Activity: The listing is to be reproduced in full, with no character altered.

Data:
*** Begin section ***
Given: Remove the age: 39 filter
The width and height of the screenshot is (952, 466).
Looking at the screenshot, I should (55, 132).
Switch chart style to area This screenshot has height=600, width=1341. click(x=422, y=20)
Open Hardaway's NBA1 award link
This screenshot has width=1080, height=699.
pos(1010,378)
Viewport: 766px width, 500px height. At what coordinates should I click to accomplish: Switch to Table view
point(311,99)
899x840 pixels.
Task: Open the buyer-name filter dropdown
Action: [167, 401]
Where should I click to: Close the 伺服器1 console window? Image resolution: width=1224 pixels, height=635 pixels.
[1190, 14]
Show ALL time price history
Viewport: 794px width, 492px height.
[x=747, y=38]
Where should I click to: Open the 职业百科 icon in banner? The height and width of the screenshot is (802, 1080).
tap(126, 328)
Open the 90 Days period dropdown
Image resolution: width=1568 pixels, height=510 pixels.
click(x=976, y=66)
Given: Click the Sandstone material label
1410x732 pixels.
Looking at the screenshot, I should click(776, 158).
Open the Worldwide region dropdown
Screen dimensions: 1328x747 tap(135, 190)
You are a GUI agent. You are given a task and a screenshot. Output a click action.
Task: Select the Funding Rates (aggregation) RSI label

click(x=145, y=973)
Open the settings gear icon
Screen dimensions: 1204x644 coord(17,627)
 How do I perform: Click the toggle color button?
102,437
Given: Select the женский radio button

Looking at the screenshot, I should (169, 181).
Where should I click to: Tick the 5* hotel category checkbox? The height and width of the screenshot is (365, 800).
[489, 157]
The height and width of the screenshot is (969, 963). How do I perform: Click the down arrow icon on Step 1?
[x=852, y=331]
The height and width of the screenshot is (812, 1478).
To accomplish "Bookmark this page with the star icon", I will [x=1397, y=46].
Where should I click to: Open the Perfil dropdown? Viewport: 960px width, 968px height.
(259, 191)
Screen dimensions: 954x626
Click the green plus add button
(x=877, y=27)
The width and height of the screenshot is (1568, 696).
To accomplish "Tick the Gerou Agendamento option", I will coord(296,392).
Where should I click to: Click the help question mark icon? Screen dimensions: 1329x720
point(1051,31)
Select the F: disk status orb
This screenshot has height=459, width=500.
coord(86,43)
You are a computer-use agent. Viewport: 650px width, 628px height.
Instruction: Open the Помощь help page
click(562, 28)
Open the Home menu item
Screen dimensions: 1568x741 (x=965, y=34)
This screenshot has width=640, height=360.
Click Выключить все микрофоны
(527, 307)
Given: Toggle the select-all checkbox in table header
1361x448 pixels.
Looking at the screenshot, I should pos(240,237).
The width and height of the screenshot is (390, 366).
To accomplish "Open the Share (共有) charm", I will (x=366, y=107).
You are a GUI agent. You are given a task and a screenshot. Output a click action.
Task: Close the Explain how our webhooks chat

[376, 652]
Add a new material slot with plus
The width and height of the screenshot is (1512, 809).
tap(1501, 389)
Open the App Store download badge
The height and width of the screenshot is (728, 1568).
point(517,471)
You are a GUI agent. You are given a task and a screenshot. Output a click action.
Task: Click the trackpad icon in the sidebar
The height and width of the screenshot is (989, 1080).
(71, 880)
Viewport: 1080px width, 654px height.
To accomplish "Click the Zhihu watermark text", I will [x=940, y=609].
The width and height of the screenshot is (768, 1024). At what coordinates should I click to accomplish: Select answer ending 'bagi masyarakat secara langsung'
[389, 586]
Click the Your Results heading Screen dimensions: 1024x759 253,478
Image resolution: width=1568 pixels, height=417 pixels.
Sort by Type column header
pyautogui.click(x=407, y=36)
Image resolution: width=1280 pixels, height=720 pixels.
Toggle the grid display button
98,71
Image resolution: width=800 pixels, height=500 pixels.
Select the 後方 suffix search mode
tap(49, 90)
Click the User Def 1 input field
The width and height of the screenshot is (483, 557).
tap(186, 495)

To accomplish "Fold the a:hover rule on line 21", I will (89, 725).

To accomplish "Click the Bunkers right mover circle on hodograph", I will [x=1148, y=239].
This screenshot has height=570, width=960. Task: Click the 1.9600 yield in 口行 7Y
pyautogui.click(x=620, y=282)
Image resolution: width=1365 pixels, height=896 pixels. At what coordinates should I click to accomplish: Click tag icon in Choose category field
*** End section ***
Solved exercise:
Given: Remove the age: 39 filter
The width and height of the screenshot is (952, 466).
Looking at the screenshot, I should (55, 132).
Switch chart style to area This screenshot has height=600, width=1341. click(x=422, y=20)
Open Hardaway's NBA1 award link
This screenshot has width=1080, height=699.
pos(1010,378)
Viewport: 766px width, 500px height. At what coordinates should I click to accomplish: Switch to Table view
point(311,99)
899x840 pixels.
Task: Open the buyer-name filter dropdown
Action: [167, 401]
Where should I click to: Close the 伺服器1 console window? Image resolution: width=1224 pixels, height=635 pixels.
[1190, 14]
Show ALL time price history
Viewport: 794px width, 492px height.
[x=747, y=38]
Where should I click to: Open the 职业百科 icon in banner? The height and width of the screenshot is (802, 1080).
tap(126, 328)
Open the 90 Days period dropdown
Image resolution: width=1568 pixels, height=510 pixels.
click(x=976, y=66)
Given: Click the Sandstone material label
1410x732 pixels.
Looking at the screenshot, I should click(776, 158).
Open the Worldwide region dropdown
Screen dimensions: 1328x747 tap(135, 190)
You are a GUI agent. You are given a task and a screenshot. Output a click action.
Task: Select the Funding Rates (aggregation) RSI label

click(x=145, y=973)
Open the settings gear icon
Screen dimensions: 1204x644 coord(17,627)
 How do I perform: Click the toggle color button?
102,437
Given: Select the женский radio button

Looking at the screenshot, I should (169, 181).
Where should I click to: Tick the 5* hotel category checkbox? The height and width of the screenshot is (365, 800).
[489, 157]
The height and width of the screenshot is (969, 963). How do I perform: Click the down arrow icon on Step 1?
[x=852, y=331]
The height and width of the screenshot is (812, 1478).
To accomplish "Bookmark this page with the star icon", I will [x=1397, y=46].
Where should I click to: Open the Perfil dropdown? Viewport: 960px width, 968px height.
(259, 191)
Screen dimensions: 954x626
Click the green plus add button
(x=877, y=27)
The width and height of the screenshot is (1568, 696).
To accomplish "Tick the Gerou Agendamento option", I will coord(296,392).
Where should I click to: Click the help question mark icon? Screen dimensions: 1329x720
point(1051,31)
Select the F: disk status orb
This screenshot has height=459, width=500.
coord(86,43)
You are a computer-use agent. Viewport: 650px width, 628px height.
Instruction: Open the Помощь help page
click(562, 28)
Open the Home menu item
Screen dimensions: 1568x741 (x=965, y=34)
This screenshot has width=640, height=360.
Click Выключить все микрофоны
(527, 307)
Given: Toggle the select-all checkbox in table header
1361x448 pixels.
Looking at the screenshot, I should pos(240,237).
The width and height of the screenshot is (390, 366).
To accomplish "Open the Share (共有) charm", I will (x=366, y=107).
You are a GUI agent. You are given a task and a screenshot. Output a click action.
Task: Close the Explain how our webhooks chat

[376, 652]
Add a new material slot with plus
The width and height of the screenshot is (1512, 809).
tap(1501, 389)
Open the App Store download badge
The height and width of the screenshot is (728, 1568).
point(517,471)
You are a GUI agent. You are given a task and a screenshot. Output a click action.
Task: Click the trackpad icon in the sidebar
The height and width of the screenshot is (989, 1080).
(71, 880)
Viewport: 1080px width, 654px height.
To accomplish "Click the Zhihu watermark text", I will [x=940, y=609].
The width and height of the screenshot is (768, 1024). At what coordinates should I click to accomplish: Select answer ending 'bagi masyarakat secara langsung'
[389, 586]
Click the Your Results heading Screen dimensions: 1024x759 253,478
Image resolution: width=1568 pixels, height=417 pixels.
Sort by Type column header
pyautogui.click(x=407, y=36)
Image resolution: width=1280 pixels, height=720 pixels.
Toggle the grid display button
98,71
Image resolution: width=800 pixels, height=500 pixels.
Select the 後方 suffix search mode
tap(49, 90)
Click the User Def 1 input field
The width and height of the screenshot is (483, 557).
tap(186, 495)

To accomplish "Fold the a:hover rule on line 21", I will (89, 725).

To accomplish "Click the Bunkers right mover circle on hodograph", I will [x=1148, y=239].
This screenshot has height=570, width=960. Task: Click the 1.9600 yield in 口行 7Y
pyautogui.click(x=620, y=282)
Image resolution: width=1365 pixels, height=896 pixels. At what coordinates should I click to accomplish: Click tag icon in Choose category field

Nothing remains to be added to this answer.